Menurut Ardiman, jika terjadi kenaikan, maka kenaikan ini akan sepenuhnya dibebankan pada konsumen akhir. Terutama pada produk tekstil.
“Karena rantai nilai pada industri tekstil itu panjang, di mana setiap pembayaran pajak yang dikeluarkan oleh setiap subsektor akan dibebankan pada harga barang,” ujarnya.
Padahal, saat ini daya beli masyarakat sedang menurun. Kenaikan PPN, kata Ardiman, akan berimbas pada turunnya konsumsi tekstil masyarakat. Sehingga, tujuan pemerintah untuk menerima pemasukan yang lebih besar, akhirmya justru menjadi kontra produktif.
“Karena turunnya konsumsi tekstil masyarakat akan mengakibatkan turunnya penjualan industri tekstil,” kata dia.
Ardiman mengatakan, “Jika PPN dinaikkan menjadi 12 persen, maka beban pajak yang ditanggung konsumen akhir akan meningkat menjadi 21,6 persen dari harga barang.” Karena itu, Ardiman menyarankan agar pemerintah sebaiknya memfokuskan langkah dengan memberantas impor ilegal yang membanjiri pasar domestik.
Kalau dihitung dari data selisih perdagangan TPT (tekstil dan produk tekstil) di TradeMap, menurut Ardiman, dalam 5 tahun terakhir diperkirakan penerimaan negara hilang sebesar Rp46 triliun.
“Karena ada gap perdagangan US$7,2 miliar atau sekitar Rp106 triliun nilai barang yang tidak bayar Bea Masuk, PPN dan PPh,” ujarnya.
Ardiman yakin, jika impor ilegal diberantas, maka hal ini akan menyebabkan penerimaan negara dari TPT akan naik Rp9 triliun per tahun tanpa harus menaikkan PPN. Tak hanya itu, pemberantasan importasi ilegal juga akan menggairahkan kembali bisnis produksi TPT di Tanah Air.
Dengan kondisi ini, maka pabrik-pabrik tekstil akan meningkatkan utilisasi produksinya, kembali beroperasi dan menyerap tenaga kerja, dan bahkan mempekerjakan tambahan karyawan. Sementara, masyarakat yang bekerja dan berpenghasilan secara otomatis akan meningkatkan daya beli dan konsumsi.
“Nah di sini baru pemerintah akan mendapatkan imbasnya di PPN,” ujar Ardiman.

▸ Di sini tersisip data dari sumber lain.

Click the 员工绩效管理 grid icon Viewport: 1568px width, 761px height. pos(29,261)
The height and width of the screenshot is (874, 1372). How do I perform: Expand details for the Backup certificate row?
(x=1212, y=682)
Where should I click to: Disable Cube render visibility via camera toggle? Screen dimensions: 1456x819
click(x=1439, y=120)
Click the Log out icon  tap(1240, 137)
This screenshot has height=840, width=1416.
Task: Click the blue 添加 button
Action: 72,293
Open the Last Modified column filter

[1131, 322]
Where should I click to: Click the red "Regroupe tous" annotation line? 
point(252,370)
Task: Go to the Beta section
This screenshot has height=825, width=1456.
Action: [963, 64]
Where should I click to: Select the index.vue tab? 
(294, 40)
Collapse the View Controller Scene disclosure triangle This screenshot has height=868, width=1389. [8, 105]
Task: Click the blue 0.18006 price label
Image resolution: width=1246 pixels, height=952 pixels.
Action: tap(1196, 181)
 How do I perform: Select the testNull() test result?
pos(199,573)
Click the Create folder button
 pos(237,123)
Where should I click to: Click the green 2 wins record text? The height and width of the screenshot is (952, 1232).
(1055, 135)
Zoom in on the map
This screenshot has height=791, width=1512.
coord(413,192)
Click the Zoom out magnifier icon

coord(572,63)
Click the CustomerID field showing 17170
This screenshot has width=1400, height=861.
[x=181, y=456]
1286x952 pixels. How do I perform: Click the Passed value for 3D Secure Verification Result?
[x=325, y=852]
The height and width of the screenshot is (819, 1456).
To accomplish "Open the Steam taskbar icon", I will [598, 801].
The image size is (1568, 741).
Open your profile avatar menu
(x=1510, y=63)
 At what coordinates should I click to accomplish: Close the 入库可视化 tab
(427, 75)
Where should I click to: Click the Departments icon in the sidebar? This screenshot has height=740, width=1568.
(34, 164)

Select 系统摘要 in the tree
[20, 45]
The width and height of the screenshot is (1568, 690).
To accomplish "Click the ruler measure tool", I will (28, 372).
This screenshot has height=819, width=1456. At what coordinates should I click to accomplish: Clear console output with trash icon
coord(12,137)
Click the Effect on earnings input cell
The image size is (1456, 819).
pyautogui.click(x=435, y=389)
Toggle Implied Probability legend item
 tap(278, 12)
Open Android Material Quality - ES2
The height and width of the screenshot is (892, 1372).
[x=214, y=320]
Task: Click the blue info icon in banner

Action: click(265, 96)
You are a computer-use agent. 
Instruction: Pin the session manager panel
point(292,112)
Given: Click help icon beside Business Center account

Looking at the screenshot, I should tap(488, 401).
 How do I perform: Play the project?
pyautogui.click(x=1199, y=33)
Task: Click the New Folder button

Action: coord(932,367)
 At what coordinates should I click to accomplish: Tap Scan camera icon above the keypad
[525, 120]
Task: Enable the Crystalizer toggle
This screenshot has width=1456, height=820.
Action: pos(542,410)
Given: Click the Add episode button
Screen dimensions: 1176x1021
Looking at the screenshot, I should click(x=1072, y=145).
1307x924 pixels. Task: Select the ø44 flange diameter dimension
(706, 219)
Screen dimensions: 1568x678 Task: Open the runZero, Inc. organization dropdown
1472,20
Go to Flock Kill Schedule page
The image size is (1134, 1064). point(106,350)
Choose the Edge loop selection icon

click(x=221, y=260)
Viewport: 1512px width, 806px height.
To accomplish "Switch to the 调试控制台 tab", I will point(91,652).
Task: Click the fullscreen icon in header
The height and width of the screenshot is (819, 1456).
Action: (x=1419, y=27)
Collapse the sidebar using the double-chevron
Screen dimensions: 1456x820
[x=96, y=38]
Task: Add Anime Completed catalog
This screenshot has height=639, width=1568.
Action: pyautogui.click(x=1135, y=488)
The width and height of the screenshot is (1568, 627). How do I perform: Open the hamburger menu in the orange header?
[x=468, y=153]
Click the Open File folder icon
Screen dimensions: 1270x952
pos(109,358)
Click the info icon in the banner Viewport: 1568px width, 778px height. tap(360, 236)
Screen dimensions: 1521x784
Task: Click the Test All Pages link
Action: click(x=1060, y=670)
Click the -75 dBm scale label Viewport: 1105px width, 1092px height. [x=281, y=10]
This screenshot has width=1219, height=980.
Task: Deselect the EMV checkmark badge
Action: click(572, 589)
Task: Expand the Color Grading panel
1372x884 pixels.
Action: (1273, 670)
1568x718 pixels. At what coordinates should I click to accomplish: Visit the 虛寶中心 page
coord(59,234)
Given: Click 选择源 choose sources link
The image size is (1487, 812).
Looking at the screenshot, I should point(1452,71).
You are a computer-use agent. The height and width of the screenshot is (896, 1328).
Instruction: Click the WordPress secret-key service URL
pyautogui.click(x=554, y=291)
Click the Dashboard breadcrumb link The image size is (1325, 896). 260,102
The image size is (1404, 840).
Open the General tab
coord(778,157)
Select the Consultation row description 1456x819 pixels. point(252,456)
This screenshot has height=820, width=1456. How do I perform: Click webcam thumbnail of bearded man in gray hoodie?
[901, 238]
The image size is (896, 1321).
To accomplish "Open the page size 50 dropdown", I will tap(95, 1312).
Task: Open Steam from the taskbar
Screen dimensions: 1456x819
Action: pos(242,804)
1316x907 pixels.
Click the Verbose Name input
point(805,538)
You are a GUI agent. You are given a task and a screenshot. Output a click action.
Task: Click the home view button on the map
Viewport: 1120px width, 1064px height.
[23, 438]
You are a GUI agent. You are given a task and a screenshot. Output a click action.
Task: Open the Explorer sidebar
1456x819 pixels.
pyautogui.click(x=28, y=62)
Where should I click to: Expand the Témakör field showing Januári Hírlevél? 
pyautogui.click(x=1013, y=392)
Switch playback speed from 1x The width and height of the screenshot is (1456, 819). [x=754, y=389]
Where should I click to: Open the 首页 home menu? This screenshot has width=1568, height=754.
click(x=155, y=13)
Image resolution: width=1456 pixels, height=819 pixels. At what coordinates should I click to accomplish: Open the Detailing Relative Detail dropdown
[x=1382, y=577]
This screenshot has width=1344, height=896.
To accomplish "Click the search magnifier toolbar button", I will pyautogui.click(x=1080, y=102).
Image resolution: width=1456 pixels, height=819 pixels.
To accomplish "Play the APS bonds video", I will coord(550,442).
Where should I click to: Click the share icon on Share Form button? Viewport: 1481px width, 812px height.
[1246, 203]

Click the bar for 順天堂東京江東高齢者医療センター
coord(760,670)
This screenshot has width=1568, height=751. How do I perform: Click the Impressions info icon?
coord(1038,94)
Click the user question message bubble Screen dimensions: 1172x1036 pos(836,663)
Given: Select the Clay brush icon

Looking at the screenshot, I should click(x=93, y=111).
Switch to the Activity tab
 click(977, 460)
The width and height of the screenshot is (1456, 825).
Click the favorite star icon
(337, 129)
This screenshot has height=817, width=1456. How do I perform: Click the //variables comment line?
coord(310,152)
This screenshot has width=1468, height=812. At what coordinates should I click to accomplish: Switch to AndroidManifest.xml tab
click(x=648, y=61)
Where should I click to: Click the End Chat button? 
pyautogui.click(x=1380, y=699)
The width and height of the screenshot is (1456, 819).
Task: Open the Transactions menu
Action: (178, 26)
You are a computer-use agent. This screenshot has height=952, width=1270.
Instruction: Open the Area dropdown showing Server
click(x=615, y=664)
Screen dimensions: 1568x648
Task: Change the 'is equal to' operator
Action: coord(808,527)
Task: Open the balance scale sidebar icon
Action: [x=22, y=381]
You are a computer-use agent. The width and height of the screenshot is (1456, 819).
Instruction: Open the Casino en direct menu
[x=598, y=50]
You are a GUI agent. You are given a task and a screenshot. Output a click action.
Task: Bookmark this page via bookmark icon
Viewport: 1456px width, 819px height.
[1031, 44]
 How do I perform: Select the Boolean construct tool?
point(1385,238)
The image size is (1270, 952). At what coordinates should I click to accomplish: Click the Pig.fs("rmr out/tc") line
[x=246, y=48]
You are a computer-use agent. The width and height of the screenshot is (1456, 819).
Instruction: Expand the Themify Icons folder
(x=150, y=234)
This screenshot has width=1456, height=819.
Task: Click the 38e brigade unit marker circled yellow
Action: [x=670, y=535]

Saat ini para pelaku usaha, termasuk sektor tekstil dan produk tekstil (TPT) memprotes rencana pemerintah menaikkan PPN menjadi 12% di tahun 2025. Sebab, dengan PPN 11% yang berlaku saat ini saja, konsumen harus membayar efek berantai menjadi total 19% lebih atau hampir 20%.
Yang menarik, belakangan Ketua Dewan Ekonomi Nasional (DEN) Luhut Binsar Panjaitan mengatakan bahwa kebijakan kenaikan PPN menjadi 12% di tahun 2025 itu hampir pasti diundur atau ditunda. Namun, hingga saat ini pemerintah masih belum mengetok palu, apakah rencana ini ditunda atau jalan terus.